National Bank of Romania maintains reference interest rate
The National Bank of Romania has decided to main the monetary policy interest rate at 6.5% a year.
Mihai Pelin, 16.01.2025, 13:50
The National Bank is maintaining its cautious attitude and will keep its monetary policy interest rate unchanged at 6.5% a year, in the context of domestic and international uncertainties. After two successive cuts, the reference interest rate has remained unchanged since August, amid efforts to bring down the inflation rate. The central bank says the inflation rose in the last quarter of last year more than expected. The Bank also decided to maintain the level of interest rates at which commercial banks can borrow from the National Bank or which they receive for deposits with the Central Bank at 7.5% and, respectively, 5.5% a year. The current levels were also maintained of the rates of the minimum obligatory reserves for lending institutions’ liabilities in lei and hard currency.
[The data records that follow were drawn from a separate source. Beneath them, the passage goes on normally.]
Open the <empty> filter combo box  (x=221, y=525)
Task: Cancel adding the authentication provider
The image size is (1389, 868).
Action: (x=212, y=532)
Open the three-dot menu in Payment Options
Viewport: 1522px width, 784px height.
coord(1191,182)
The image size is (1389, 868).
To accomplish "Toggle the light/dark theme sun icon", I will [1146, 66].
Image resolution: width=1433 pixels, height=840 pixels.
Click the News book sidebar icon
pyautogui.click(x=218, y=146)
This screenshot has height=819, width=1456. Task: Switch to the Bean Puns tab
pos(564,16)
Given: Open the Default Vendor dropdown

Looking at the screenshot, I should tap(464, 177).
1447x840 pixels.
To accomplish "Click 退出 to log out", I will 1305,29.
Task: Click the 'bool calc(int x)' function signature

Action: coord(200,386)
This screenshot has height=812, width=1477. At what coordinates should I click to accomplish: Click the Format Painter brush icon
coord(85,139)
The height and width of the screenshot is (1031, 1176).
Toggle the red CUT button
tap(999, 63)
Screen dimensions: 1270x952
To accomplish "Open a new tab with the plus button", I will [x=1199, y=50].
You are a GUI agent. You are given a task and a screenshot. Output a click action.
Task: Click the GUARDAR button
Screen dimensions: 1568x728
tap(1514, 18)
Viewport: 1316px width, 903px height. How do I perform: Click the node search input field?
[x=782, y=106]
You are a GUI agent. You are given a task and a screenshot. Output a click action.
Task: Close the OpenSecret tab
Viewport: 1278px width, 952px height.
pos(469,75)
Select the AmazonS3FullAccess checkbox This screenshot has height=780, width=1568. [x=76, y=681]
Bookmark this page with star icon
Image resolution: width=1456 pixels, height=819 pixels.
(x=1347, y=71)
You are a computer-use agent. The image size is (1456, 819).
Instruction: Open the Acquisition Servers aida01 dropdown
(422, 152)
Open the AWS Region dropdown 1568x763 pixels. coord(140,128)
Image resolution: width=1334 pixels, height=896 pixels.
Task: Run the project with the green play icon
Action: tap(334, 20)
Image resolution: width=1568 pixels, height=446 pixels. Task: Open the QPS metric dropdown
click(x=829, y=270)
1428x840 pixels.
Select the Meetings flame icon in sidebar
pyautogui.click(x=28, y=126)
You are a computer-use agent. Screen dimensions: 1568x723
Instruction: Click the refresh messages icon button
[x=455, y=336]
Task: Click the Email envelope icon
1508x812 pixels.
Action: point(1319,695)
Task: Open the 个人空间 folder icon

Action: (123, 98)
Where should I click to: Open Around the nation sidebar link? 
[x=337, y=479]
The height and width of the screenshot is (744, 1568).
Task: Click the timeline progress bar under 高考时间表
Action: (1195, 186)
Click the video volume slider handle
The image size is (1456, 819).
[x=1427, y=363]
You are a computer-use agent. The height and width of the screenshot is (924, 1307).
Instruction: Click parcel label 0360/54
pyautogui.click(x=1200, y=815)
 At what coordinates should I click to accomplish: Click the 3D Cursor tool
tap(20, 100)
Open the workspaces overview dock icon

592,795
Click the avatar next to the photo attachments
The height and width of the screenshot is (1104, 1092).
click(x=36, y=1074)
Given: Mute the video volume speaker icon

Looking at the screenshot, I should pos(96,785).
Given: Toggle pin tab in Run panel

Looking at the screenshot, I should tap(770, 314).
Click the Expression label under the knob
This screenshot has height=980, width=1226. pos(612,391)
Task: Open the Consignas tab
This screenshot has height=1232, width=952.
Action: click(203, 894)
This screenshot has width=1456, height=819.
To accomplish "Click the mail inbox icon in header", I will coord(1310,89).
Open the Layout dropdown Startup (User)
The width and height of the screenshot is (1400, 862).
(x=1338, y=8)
Specialists are not surprised by these decisions, which they had anticipated, and believe the National Bank will continue to act cautiously so as to keep the inflation in check and not to hinder the otherwise low level of economic growth. Financial analyst Dragoş Cabat has more details:
“The decision is absolutely normal given that we are going through a period of great uncertainty at home and internationally. Romania still has no budget, no plans to cut the budget deficit. Public debts continues to rise from one month to the next precisely so as to cover the budget deficit. Romania is also faced with a trade deficit. We don’t know whether taxes will go up and how public spending will decrease.”
The inflation rate went up in the last months of 2024. The economic growth rate is very low, the war in Ukraine wages on and there is political uncertainty in the European Union in several important countries, says Dragoş Cabat. He believes the chances that the Central Bank may cut the monetary policy interest rate this year are quite low. The National Bank blames the increase in the inflation rate above expectations mainly on the rising cost of fuel, especially as a result of the appreciation of the US dollar on international markets, and less so on the rise in the cost of food, following a severe drought last summer. According to the latest data, the annual inflation rate will go down in the first quarter of 2025 but will still be higher than expected.
The Central Bank’s experts emphasise that significant uncertainty and risks connected to the evolution of the inflation rate will be the result of the future fiscal and income policy, following the implementation of a recent package of tax and budget measures aimed at fiscal consolidation, as well as of the situation on the labour market and the wages dynamics. There will still be significant uncertainty related to the evolution of energy and food prices and the future quotation of crude oil amid geopolitical tensions. We recall that Romania ended 2024 with an inflation rate of 5.1%.